§ WORK ORDER
Reproduce the listing below word for word.

§ RECORDS PROVIDED
---------------
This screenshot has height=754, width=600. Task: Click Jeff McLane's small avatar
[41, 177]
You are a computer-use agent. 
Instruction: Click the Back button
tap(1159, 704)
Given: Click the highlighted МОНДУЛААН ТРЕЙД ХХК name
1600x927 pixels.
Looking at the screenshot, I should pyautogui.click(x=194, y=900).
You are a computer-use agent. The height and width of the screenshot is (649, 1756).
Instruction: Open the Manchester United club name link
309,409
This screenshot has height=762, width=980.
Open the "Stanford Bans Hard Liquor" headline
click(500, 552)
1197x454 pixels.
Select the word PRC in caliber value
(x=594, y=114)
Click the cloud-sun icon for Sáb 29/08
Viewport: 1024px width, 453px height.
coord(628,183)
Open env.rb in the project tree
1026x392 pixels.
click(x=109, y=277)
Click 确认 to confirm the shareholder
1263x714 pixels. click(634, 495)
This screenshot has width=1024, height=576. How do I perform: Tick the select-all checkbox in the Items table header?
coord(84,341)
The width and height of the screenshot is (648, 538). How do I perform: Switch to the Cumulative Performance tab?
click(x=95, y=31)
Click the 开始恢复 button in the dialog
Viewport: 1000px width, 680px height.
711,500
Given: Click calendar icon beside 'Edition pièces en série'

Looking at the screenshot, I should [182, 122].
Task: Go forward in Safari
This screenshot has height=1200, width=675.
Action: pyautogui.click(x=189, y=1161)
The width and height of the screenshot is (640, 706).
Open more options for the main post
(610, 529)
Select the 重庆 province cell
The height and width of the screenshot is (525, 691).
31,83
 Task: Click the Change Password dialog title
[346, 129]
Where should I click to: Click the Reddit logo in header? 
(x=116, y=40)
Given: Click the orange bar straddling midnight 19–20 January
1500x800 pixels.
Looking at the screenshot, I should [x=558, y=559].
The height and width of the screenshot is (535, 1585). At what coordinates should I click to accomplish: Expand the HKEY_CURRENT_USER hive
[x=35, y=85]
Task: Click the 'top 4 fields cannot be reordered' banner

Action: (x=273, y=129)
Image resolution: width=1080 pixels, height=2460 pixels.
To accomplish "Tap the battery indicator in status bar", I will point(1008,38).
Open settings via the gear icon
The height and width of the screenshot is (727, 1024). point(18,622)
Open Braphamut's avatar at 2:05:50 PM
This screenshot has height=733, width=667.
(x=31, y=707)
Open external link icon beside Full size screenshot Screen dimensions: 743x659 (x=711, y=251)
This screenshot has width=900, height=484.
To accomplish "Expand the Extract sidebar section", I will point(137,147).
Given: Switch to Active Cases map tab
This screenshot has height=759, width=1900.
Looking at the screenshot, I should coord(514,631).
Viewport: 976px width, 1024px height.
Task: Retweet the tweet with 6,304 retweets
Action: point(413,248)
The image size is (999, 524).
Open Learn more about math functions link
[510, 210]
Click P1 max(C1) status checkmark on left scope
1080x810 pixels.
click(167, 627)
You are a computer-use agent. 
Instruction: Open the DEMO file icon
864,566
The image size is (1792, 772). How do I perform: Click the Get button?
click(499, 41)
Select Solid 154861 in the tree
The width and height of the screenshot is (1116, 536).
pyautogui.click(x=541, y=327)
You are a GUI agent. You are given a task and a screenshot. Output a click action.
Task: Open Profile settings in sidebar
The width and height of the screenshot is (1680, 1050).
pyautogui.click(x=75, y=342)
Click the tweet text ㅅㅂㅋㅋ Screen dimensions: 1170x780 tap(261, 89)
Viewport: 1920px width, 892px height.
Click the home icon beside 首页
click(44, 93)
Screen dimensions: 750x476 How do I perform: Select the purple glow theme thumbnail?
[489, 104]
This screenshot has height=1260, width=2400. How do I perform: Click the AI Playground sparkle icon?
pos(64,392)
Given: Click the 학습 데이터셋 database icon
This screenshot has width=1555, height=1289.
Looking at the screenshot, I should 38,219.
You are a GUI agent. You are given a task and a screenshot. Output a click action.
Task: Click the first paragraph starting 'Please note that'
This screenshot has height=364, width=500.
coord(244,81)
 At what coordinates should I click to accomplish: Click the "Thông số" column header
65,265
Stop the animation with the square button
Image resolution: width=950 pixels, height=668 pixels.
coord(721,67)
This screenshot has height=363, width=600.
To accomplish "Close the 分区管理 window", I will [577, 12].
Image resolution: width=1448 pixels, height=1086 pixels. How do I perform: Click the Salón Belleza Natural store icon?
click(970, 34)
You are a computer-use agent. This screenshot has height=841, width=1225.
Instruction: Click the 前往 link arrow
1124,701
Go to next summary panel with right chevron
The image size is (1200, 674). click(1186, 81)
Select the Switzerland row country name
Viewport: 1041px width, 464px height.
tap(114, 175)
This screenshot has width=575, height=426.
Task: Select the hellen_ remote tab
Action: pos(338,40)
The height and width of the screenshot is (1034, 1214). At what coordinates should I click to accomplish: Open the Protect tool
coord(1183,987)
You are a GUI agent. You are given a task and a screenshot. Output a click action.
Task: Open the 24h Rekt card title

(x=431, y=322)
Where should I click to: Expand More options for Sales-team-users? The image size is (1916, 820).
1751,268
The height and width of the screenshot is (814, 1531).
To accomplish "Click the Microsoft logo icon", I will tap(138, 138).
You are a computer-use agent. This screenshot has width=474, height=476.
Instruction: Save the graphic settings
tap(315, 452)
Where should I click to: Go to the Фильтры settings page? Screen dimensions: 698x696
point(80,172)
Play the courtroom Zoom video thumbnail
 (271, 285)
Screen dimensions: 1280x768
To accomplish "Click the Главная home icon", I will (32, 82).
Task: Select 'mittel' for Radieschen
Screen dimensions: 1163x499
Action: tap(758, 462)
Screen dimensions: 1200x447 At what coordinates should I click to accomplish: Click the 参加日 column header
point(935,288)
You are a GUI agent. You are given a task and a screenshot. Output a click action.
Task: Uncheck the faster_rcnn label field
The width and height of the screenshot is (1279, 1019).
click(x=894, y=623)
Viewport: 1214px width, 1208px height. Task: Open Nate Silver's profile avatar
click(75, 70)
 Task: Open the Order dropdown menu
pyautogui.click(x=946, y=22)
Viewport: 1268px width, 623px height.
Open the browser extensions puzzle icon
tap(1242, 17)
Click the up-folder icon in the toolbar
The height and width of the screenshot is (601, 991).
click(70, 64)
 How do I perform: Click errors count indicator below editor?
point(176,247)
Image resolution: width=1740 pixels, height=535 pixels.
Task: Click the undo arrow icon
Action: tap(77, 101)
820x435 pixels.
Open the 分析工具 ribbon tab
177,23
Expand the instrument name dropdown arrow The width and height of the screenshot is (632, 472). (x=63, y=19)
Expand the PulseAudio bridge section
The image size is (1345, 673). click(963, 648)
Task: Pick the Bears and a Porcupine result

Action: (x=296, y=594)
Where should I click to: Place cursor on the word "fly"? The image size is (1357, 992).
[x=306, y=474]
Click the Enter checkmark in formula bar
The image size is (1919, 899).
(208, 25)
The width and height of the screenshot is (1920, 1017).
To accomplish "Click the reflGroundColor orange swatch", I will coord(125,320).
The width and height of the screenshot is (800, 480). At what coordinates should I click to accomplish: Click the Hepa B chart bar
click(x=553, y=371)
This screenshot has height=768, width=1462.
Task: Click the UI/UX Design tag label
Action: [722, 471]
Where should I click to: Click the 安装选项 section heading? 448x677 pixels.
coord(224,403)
---------------
§ SOLUTION TO THE PROBLEM
This screenshot has height=754, width=600. Task: Click Jeff McLane's small avatar
[41, 177]
You are a computer-use agent. 
Instruction: Click the Back button
tap(1159, 704)
Given: Click the highlighted МОНДУЛААН ТРЕЙД ХХК name
1600x927 pixels.
Looking at the screenshot, I should pyautogui.click(x=194, y=900).
You are a computer-use agent. The height and width of the screenshot is (649, 1756).
Instruction: Open the Manchester United club name link
309,409
This screenshot has height=762, width=980.
Open the "Stanford Bans Hard Liquor" headline
click(500, 552)
1197x454 pixels.
Select the word PRC in caliber value
(x=594, y=114)
Click the cloud-sun icon for Sáb 29/08
Viewport: 1024px width, 453px height.
coord(628,183)
Open env.rb in the project tree
1026x392 pixels.
click(x=109, y=277)
Click 确认 to confirm the shareholder
1263x714 pixels. click(634, 495)
This screenshot has width=1024, height=576. How do I perform: Tick the select-all checkbox in the Items table header?
coord(84,341)
The width and height of the screenshot is (648, 538). How do I perform: Switch to the Cumulative Performance tab?
click(x=95, y=31)
Click the 开始恢复 button in the dialog
Viewport: 1000px width, 680px height.
711,500
Given: Click calendar icon beside 'Edition pièces en série'

Looking at the screenshot, I should [182, 122].
Task: Go forward in Safari
This screenshot has height=1200, width=675.
Action: pyautogui.click(x=189, y=1161)
The width and height of the screenshot is (640, 706).
Open more options for the main post
(610, 529)
Select the 重庆 province cell
The height and width of the screenshot is (525, 691).
31,83
 Task: Click the Change Password dialog title
[346, 129]
Where should I click to: Click the Reddit logo in header? 
(x=116, y=40)
Given: Click the orange bar straddling midnight 19–20 January
1500x800 pixels.
Looking at the screenshot, I should [x=558, y=559].
The height and width of the screenshot is (535, 1585). At what coordinates should I click to accomplish: Expand the HKEY_CURRENT_USER hive
[x=35, y=85]
Task: Click the 'top 4 fields cannot be reordered' banner

Action: (x=273, y=129)
Image resolution: width=1080 pixels, height=2460 pixels.
To accomplish "Tap the battery indicator in status bar", I will point(1008,38).
Open settings via the gear icon
The height and width of the screenshot is (727, 1024). point(18,622)
Open Braphamut's avatar at 2:05:50 PM
This screenshot has height=733, width=667.
(x=31, y=707)
Open external link icon beside Full size screenshot Screen dimensions: 743x659 (x=711, y=251)
This screenshot has width=900, height=484.
To accomplish "Expand the Extract sidebar section", I will point(137,147).
Given: Switch to Active Cases map tab
This screenshot has height=759, width=1900.
Looking at the screenshot, I should coord(514,631).
Viewport: 976px width, 1024px height.
Task: Retweet the tweet with 6,304 retweets
Action: point(413,248)
The image size is (999, 524).
Open Learn more about math functions link
[510, 210]
Click P1 max(C1) status checkmark on left scope
1080x810 pixels.
click(167, 627)
You are a computer-use agent. 
Instruction: Open the DEMO file icon
864,566
The image size is (1792, 772). How do I perform: Click the Get button?
click(499, 41)
Select Solid 154861 in the tree
The width and height of the screenshot is (1116, 536).
pyautogui.click(x=541, y=327)
You are a GUI agent. You are given a task and a screenshot. Output a click action.
Task: Open Profile settings in sidebar
The width and height of the screenshot is (1680, 1050).
pyautogui.click(x=75, y=342)
Click the tweet text ㅅㅂㅋㅋ Screen dimensions: 1170x780 tap(261, 89)
Viewport: 1920px width, 892px height.
Click the home icon beside 首页
click(44, 93)
Screen dimensions: 750x476 How do I perform: Select the purple glow theme thumbnail?
[489, 104]
This screenshot has height=1260, width=2400. How do I perform: Click the AI Playground sparkle icon?
pos(64,392)
Given: Click the 학습 데이터셋 database icon
This screenshot has width=1555, height=1289.
Looking at the screenshot, I should 38,219.
You are a GUI agent. You are given a task and a screenshot. Output a click action.
Task: Click the first paragraph starting 'Please note that'
This screenshot has height=364, width=500.
coord(244,81)
 At what coordinates should I click to accomplish: Click the "Thông số" column header
65,265
Stop the animation with the square button
Image resolution: width=950 pixels, height=668 pixels.
coord(721,67)
This screenshot has height=363, width=600.
To accomplish "Close the 分区管理 window", I will [577, 12].
Image resolution: width=1448 pixels, height=1086 pixels. How do I perform: Click the Salón Belleza Natural store icon?
click(970, 34)
You are a computer-use agent. This screenshot has height=841, width=1225.
Instruction: Click the 前往 link arrow
1124,701
Go to next summary panel with right chevron
The image size is (1200, 674). click(1186, 81)
Select the Switzerland row country name
Viewport: 1041px width, 464px height.
tap(114, 175)
This screenshot has width=575, height=426.
Task: Select the hellen_ remote tab
Action: pos(338,40)
The height and width of the screenshot is (1034, 1214). At what coordinates should I click to accomplish: Open the Protect tool
coord(1183,987)
You are a GUI agent. You are given a task and a screenshot. Output a click action.
Task: Open the 24h Rekt card title

(x=431, y=322)
Where should I click to: Expand More options for Sales-team-users? The image size is (1916, 820).
1751,268
The height and width of the screenshot is (814, 1531).
To accomplish "Click the Microsoft logo icon", I will tap(138, 138).
You are a computer-use agent. This screenshot has width=474, height=476.
Instruction: Save the graphic settings
tap(315, 452)
Where should I click to: Go to the Фильтры settings page? Screen dimensions: 698x696
point(80,172)
Play the courtroom Zoom video thumbnail
 (271, 285)
Screen dimensions: 1280x768
To accomplish "Click the Главная home icon", I will (32, 82).
Task: Select 'mittel' for Radieschen
Screen dimensions: 1163x499
Action: tap(758, 462)
Screen dimensions: 1200x447 At what coordinates should I click to accomplish: Click the 参加日 column header
point(935,288)
You are a GUI agent. You are given a task and a screenshot. Output a click action.
Task: Uncheck the faster_rcnn label field
The width and height of the screenshot is (1279, 1019).
click(x=894, y=623)
Viewport: 1214px width, 1208px height. Task: Open Nate Silver's profile avatar
click(75, 70)
 Task: Open the Order dropdown menu
pyautogui.click(x=946, y=22)
Viewport: 1268px width, 623px height.
Open the browser extensions puzzle icon
tap(1242, 17)
Click the up-folder icon in the toolbar
The height and width of the screenshot is (601, 991).
click(70, 64)
 How do I perform: Click errors count indicator below editor?
point(176,247)
Image resolution: width=1740 pixels, height=535 pixels.
Task: Click the undo arrow icon
Action: tap(77, 101)
820x435 pixels.
Open the 分析工具 ribbon tab
177,23
Expand the instrument name dropdown arrow The width and height of the screenshot is (632, 472). (x=63, y=19)
Expand the PulseAudio bridge section
The image size is (1345, 673). click(963, 648)
Task: Pick the Bears and a Porcupine result

Action: (x=296, y=594)
Where should I click to: Place cursor on the word "fly"? The image size is (1357, 992).
[x=306, y=474]
Click the Enter checkmark in formula bar
The image size is (1919, 899).
(208, 25)
The width and height of the screenshot is (1920, 1017).
To accomplish "Click the reflGroundColor orange swatch", I will coord(125,320).
The width and height of the screenshot is (800, 480). At what coordinates should I click to accomplish: Click the Hepa B chart bar
click(x=553, y=371)
This screenshot has height=768, width=1462.
Task: Click the UI/UX Design tag label
Action: [722, 471]
Where should I click to: Click the 安装选项 section heading? 448x677 pixels.
coord(224,403)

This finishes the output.